Serhiy Storchaka added the comment:
> I'm not sure that multibyte encodings other than UTF-8 are used in the world.
I don't use any of them but I heard some of them are still widely used.
This issue was provoked by issue13612. See also related issue15877.
> pyexpat_encoding_create() looks like an heuristic. How many multibyte codecs
> can be used with your patch?
All codecs which can be supported by expat.
"""
1. Every ASCII character that can appear in a well-formed XML document,
other than the characters
$@\^`{}~
must be represented by a single byte, and that byte must be the
same byte that represents that character in ASCII.

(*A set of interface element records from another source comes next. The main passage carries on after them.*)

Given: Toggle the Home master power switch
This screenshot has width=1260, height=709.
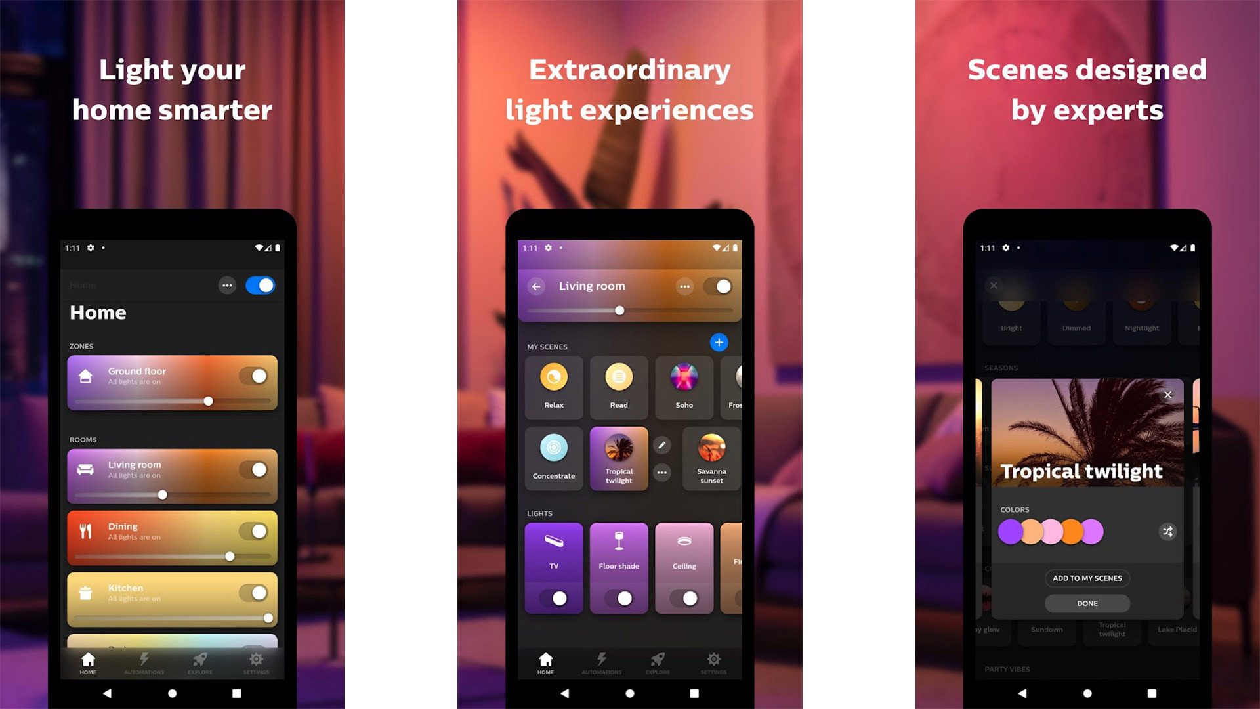Looking at the screenshot, I should (x=260, y=285).
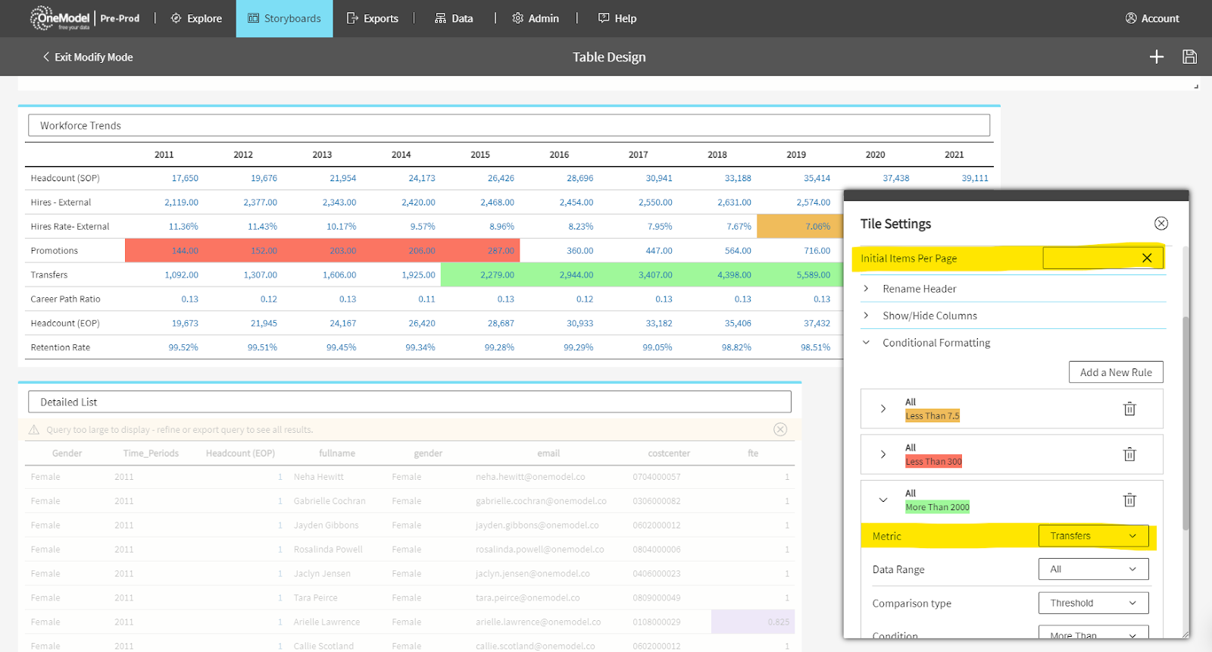The image size is (1212, 652).
Task: Delete the 'Less Than 300' rule
Action: click(x=1129, y=454)
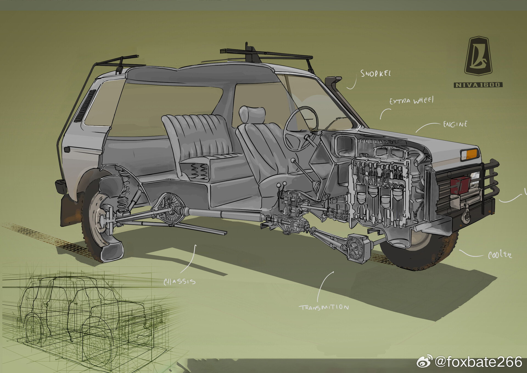Click the CHASSIS label text
The width and height of the screenshot is (527, 373).
[179, 282]
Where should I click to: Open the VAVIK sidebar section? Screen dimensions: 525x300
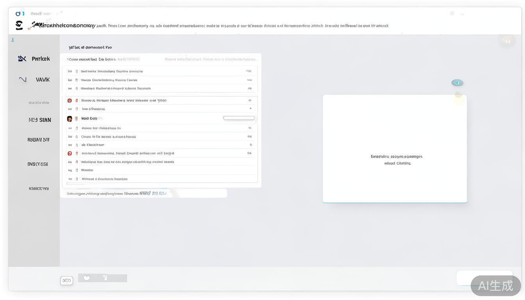(43, 80)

2. No character may require more than 4 bytes to encode.
3. All characters encoded must have Unicode scalar values <=
0xFFFF, (i.e., characters that would be encoded by surrogates in
UTF-16 are not allowed). Note that this restriction doesn't
apply to the built-in support for UTF-8 and UTF-16.
4. No Unicode character may be encoded by more than one distinct
sequence of bytes.
"""
14 Python encodings satisfy these criteria: big5, big5hkscs, cp932, cp949,
cp950, euc-jp, euc-jis-2004, euc-jisx0213, gb2312, gbk, johab, shift-jis,
shift-jis-2004, shift-jisx0213.
> A whitelist of multibyte codecs may be less reliable. What do you think?
pyexpat_multibyte_encodings_4.patch implements this way. It hardcodes a list of
supported encodings with minimal required tables.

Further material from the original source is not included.